Problem: It's the middle ages, you're travelling across europe and you want to find the way to vienna. you come to a crossroads, now there are two ways to go. at the crossroads stand a knight and a knave. the knight answers every question truthfully. the knave answers every question falsely. you don't know which guy is which. how can you figure out which road leads to Vienna by only asking one question?

Solution:

Many people try "what would the other man say if I asked him which way to Vienna?" But for that to work, the knight would have to know that the other man is a knave, and the knave would have to know that the other man is a knight; it's not clear that either of these is a given.

To cope with that, you can ask "assuming the other man has the opposite predilection regarding truth-telling from what you do, what would he say if I asked him which way to Vienna?"

More interestingly, you can ask "if you were to ask yourself which way to Vienna, what would you say?" But before risking that question, I'd want a few more details about how the knave is wired up. What does it mean, to lie to oneself? Is such a thing even possible, regardless of what psychoanalysts might claim?

Furthermore, travelling through Europe in the middle ages, it's a bit of a rash assumption that people you meet at a crossroad would understand English.

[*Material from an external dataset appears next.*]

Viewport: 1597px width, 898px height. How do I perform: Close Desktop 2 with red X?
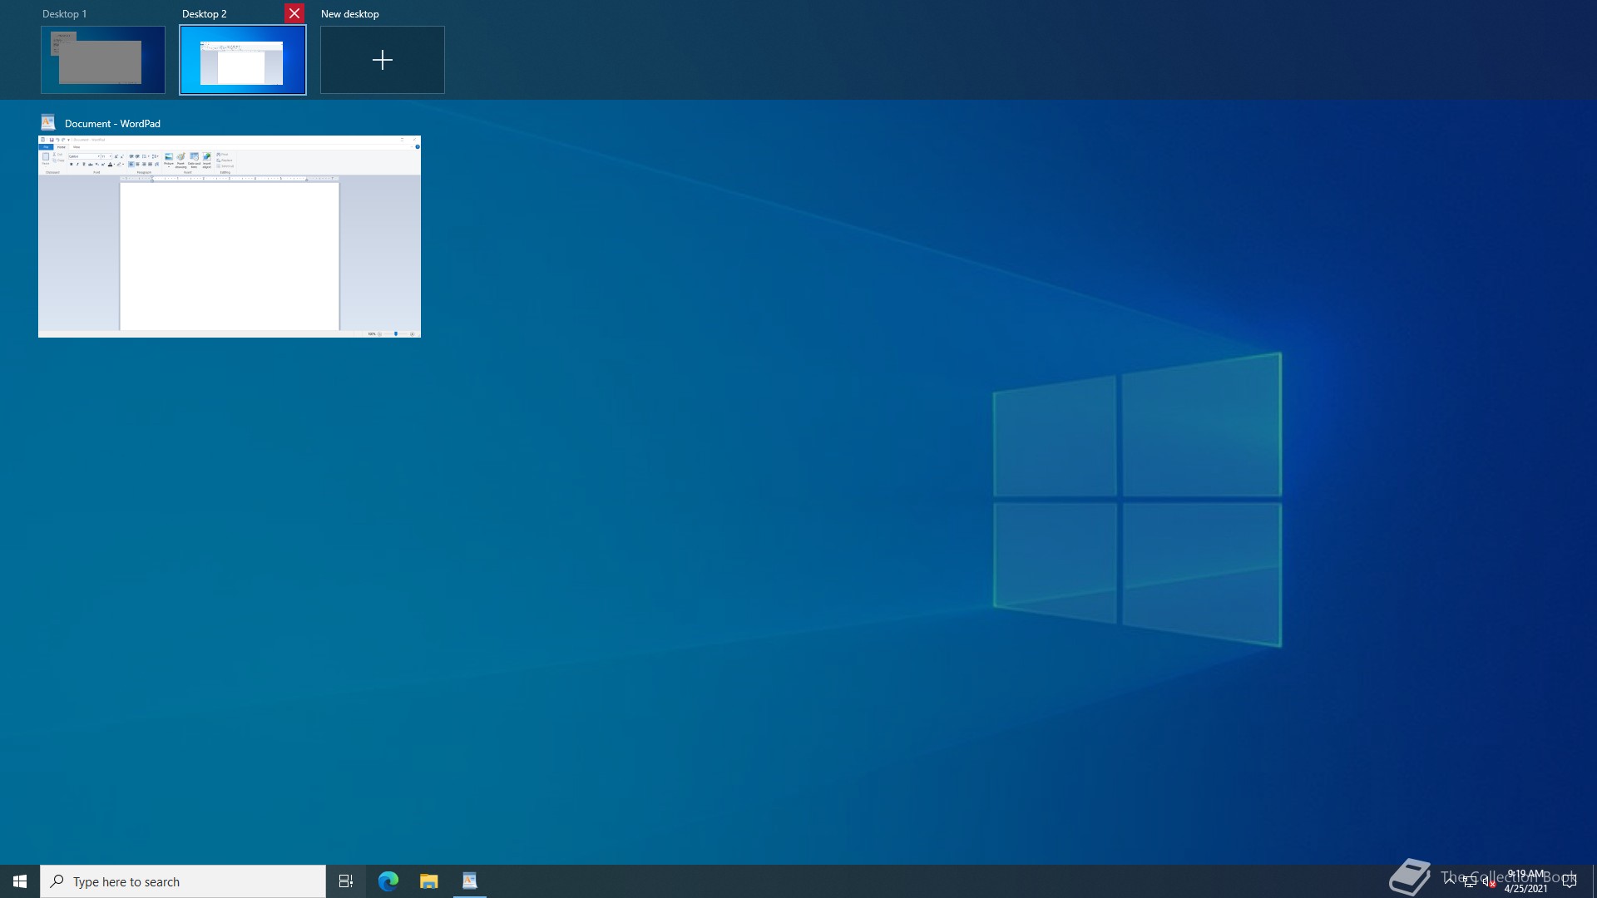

If you only have 1 question, you have to frame a question that is meaningful in all locally spoken languages (like writing a program that is both legal Fortran and legal C). Your question doesn't have to mean exactly the same thing in each language, as long as each possible answer carries in itself an indication of which language it is in.

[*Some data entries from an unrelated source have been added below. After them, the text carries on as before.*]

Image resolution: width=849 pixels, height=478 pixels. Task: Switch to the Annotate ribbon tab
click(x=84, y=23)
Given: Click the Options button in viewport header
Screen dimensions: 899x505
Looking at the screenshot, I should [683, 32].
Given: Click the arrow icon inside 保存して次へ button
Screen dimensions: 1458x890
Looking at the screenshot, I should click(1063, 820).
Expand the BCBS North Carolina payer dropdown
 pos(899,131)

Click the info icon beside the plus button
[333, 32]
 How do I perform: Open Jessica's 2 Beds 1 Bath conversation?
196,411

Or you could try the universal language of mime. Say "Vienna" and open your arms wide with a questioning look. But how would you mime "if you were to ask the other man ..." (or "if you were to ask yourself ...") ?

100 Factorial!

Problem: How many trailing zeroes are there in 100! (100 factorial)?

Solution:

One per factor of 10, and one per factor of 5 (there are more than enough 2's to pair with the 5's), plus one per factor of ten squared (one occurrence) and one per factor of 5 squared (three occurrences).

So if I'm counting correctly, that'd be 10 + 10 + 1 + 3== 24 zeroes.

Assuming the question meant *trailing* zeroes. It'd be much harder to also count the intermingled zero digits in the entire expansion.